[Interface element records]
-------

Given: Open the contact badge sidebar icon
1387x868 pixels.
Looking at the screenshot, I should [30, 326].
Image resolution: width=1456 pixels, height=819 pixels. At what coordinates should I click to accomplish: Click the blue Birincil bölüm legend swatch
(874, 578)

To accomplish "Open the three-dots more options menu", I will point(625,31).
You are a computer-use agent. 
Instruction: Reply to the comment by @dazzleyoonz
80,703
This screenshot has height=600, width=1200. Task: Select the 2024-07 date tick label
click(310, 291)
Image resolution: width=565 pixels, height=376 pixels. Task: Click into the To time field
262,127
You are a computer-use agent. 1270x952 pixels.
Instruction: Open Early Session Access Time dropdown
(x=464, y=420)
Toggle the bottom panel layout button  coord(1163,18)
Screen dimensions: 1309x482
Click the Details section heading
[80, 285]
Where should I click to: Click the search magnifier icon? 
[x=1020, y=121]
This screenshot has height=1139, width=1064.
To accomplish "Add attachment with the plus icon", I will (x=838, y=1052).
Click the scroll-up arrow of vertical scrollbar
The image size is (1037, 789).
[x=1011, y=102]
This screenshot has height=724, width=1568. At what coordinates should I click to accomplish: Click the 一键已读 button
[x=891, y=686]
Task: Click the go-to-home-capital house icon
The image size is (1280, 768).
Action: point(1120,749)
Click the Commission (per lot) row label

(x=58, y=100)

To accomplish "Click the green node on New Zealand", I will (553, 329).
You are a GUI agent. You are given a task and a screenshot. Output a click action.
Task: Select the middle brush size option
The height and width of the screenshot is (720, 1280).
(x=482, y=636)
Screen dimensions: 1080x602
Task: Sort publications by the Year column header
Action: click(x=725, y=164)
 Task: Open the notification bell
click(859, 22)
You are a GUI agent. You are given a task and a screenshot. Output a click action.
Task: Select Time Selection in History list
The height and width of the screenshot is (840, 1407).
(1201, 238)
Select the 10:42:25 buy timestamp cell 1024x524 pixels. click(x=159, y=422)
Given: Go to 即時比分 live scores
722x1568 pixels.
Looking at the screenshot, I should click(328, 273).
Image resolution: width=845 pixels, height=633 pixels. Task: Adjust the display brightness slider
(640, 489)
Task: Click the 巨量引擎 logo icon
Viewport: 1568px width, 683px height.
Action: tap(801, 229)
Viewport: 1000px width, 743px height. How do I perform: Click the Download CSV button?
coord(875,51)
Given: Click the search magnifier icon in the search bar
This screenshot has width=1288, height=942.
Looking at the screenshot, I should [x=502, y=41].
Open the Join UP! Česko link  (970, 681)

-------

- **SHORT TASK**
Reproduce verbatim the lines of the items starting at the line that contains "Given: Click the" and ending at the end of the items.

- **RIGHT ANSWER**
Given: Click the search magnifier icon in the search bar
This screenshot has width=1288, height=942.
Looking at the screenshot, I should [x=502, y=41].
Open the Join UP! Česko link  (970, 681)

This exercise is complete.